The Lake Superior Maritime Museum has made it their mission to "... preserve the maritime heritage of Lake Superior and the Port of Duluth-Superior...'' They cooperate with a Corps of Engineers to preserve and exhibit artifacts, documents, and photographs, and they work to fund the development and presentation for schools and events, educating the public about the rich maritime history of the area. They also support the Lake Superior Maritime Collection at the University of Wisconsin - Superior. All of this is done through the growing membership of the museum, as well as citizens who volunteer and work to make the mission happen.

An important part of the museum's collection is the Fresnel Lens. This lens has a vast history that includes lighting the Inner Range Light on the South Pier of the Duluth Ship Canal. The installation of the lens occurred in 1901. In 1995 the Coast Guard installed a new plastic lens, and gave the original Fresnel lens to the Maritime Museum. The estimated value of this lens is $250,000. It is considered a classic rotating 5th Order Fresnel, featuring six flash panels, and it has its original mechanical clockworks. The refurbishing of the lens began in 2001 by Jim Dunlap. He cleaned the pieces, rebedding them in putty, and reassembled the lens. The base was moved from the second floor of the museum to the Knowlton Gallery. The lens has since had an electric motor installed to turn the gear, and a very small light was added.

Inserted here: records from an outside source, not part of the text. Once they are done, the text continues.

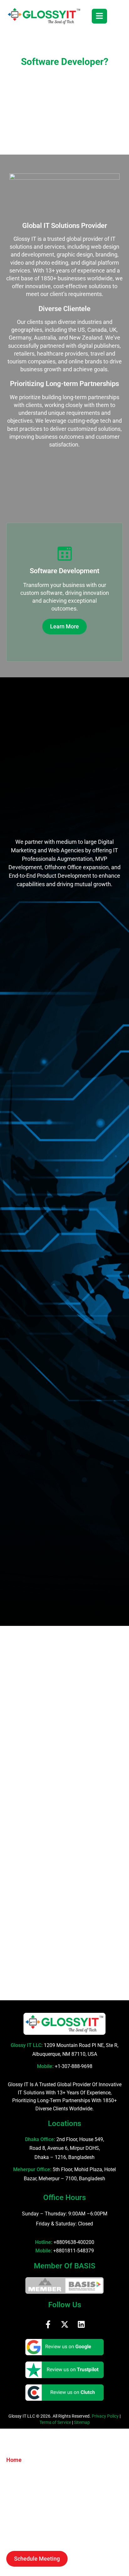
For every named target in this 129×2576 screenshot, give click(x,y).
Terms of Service (55, 2422)
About (13, 2472)
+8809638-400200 (74, 2242)
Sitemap (82, 2422)
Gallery (15, 2497)
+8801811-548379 (73, 2251)
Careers (16, 2510)
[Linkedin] (81, 2324)
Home (14, 2460)
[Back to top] (118, 2562)
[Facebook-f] (48, 2324)
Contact (16, 2535)
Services (17, 2485)
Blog (12, 2522)
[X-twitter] (64, 2324)
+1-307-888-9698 (73, 2066)
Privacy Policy (105, 2416)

The museum features a variety of seafaring exhibits in addition to the lens. School and community groups are encouraged to visit the museum and can plan a field trip during the week by calling ahead. Admission to the museum is free. School visits take about 45 minutes to an hour and a half. Groups can range in size from 20 to 50 people, but there are occasions when larger groups can be accommodated. The museum asks that there be one adult chaperone for every 8 to 10 student. Most of the tours begin in the meeting room where students are given a seminar about the museum before touring the exhibits. Restrooms and drinking fountains are available in the lower level of the museum and the facility is handicap accessible.

There are numerous educational programs available at the museum including Rail Meets Sails, for fourth graders through adults. This program demonstrates shipping activities that occur in the Duluth-Superior Harbor and the Great Lakes. There are hands-on parts of the program that allow kids to touch taconite, coal, grain, and other cargo. The All Aboard program is designed for kindergarten through fourth grade and takes kids on a tour of a ship's pilothouse, living quarters, and engine room. Groups must be 15 students or smaller. The Great Lakes Question is another option for fourth graders through adults, and this program explores conservation of the Great Lakes. Children are asked to consider how they would maintain the delicate balance of the lake systems ecosystem.

If you are looking for a unique way to share maritime history with children and adults, the Lake Superior Maritime Museum is a great way to enjoy the experience.